The task:
When the line with "Given: Click the Scholarships" is reached, include it and stop; before that, copy each line of the listing exactly from the first.

Provided data:
+ + + +
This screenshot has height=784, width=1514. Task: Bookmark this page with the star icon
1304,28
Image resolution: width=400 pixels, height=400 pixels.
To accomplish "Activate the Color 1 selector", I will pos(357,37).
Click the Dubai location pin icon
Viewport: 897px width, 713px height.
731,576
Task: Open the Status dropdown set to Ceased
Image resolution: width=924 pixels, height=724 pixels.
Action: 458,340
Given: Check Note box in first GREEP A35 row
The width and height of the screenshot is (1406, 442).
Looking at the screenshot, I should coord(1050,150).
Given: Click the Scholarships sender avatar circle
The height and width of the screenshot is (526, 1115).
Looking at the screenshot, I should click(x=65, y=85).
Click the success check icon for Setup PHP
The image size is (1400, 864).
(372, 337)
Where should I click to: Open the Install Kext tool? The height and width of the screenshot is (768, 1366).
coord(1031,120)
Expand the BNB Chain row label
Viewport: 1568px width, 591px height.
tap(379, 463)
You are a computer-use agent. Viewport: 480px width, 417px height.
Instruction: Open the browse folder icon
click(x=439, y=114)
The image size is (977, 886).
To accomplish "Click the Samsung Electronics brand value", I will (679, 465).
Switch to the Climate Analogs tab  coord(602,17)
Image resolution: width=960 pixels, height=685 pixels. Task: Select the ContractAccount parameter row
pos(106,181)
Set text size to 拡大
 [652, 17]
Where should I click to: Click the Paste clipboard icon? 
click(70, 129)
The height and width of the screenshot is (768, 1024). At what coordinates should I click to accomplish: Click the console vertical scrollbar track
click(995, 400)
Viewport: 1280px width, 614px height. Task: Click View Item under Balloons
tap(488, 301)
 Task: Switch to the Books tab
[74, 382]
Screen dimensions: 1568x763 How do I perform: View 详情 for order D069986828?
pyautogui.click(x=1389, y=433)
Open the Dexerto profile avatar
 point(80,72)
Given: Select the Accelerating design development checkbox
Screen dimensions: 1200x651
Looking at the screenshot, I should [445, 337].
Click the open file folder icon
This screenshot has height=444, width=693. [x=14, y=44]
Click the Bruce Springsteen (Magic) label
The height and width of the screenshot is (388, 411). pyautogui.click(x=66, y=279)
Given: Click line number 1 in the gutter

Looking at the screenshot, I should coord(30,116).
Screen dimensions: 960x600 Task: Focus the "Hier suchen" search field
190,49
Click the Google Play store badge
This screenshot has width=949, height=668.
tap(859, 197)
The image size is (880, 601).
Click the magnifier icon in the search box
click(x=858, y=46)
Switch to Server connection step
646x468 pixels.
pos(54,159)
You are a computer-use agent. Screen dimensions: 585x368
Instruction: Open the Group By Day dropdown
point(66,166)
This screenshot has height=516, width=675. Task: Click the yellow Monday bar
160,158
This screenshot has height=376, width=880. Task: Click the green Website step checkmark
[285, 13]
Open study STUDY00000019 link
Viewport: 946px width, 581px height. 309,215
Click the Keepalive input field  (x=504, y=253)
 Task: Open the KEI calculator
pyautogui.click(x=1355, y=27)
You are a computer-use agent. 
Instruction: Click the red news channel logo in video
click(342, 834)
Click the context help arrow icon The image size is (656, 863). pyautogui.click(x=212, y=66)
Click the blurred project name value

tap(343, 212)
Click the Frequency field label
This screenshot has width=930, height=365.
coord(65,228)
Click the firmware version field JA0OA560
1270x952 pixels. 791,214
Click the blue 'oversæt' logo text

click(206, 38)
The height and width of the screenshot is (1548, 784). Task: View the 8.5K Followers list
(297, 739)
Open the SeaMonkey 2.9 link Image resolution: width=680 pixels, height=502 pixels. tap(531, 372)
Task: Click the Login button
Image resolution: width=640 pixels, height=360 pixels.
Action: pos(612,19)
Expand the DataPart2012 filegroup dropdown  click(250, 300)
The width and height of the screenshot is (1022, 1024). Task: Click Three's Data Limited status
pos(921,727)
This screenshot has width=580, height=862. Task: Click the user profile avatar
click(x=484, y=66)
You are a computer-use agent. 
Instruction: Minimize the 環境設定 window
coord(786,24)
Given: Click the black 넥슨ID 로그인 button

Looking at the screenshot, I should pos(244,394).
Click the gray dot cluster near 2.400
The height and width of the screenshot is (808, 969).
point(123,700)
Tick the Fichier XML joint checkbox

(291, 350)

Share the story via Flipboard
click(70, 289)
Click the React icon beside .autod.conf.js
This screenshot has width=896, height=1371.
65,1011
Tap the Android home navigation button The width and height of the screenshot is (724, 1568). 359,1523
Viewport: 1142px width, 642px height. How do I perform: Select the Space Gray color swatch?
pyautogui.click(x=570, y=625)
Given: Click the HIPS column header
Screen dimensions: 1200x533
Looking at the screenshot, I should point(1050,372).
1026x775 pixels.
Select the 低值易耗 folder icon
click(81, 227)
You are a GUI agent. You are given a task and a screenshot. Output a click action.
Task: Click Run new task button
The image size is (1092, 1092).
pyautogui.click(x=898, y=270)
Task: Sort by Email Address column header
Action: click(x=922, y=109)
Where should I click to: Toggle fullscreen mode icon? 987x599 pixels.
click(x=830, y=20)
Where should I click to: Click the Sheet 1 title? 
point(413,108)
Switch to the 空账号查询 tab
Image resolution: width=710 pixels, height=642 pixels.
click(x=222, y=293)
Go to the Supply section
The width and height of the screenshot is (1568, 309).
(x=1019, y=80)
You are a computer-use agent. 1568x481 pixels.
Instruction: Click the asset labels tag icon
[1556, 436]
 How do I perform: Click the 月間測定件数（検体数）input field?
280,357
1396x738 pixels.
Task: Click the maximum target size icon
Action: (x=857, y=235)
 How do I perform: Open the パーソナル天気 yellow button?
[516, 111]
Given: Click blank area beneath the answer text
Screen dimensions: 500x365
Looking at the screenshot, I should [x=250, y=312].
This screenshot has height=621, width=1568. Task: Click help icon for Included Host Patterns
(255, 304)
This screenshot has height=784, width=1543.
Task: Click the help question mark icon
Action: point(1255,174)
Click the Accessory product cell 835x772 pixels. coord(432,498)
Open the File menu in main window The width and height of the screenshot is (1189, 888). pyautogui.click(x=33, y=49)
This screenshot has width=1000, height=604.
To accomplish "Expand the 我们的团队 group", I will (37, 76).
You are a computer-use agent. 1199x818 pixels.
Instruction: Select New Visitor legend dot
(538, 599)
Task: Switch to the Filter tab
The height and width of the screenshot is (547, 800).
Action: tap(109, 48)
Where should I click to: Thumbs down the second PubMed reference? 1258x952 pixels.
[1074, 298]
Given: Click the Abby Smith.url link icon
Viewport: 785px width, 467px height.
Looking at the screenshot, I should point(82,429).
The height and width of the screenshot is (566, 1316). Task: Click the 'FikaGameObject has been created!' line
+ + + +
Exercise output:
This screenshot has height=784, width=1514. Task: Bookmark this page with the star icon
1304,28
Image resolution: width=400 pixels, height=400 pixels.
To accomplish "Activate the Color 1 selector", I will pos(357,37).
Click the Dubai location pin icon
Viewport: 897px width, 713px height.
731,576
Task: Open the Status dropdown set to Ceased
Image resolution: width=924 pixels, height=724 pixels.
Action: 458,340
Given: Check Note box in first GREEP A35 row
The width and height of the screenshot is (1406, 442).
Looking at the screenshot, I should coord(1050,150).
Given: Click the Scholarships sender avatar circle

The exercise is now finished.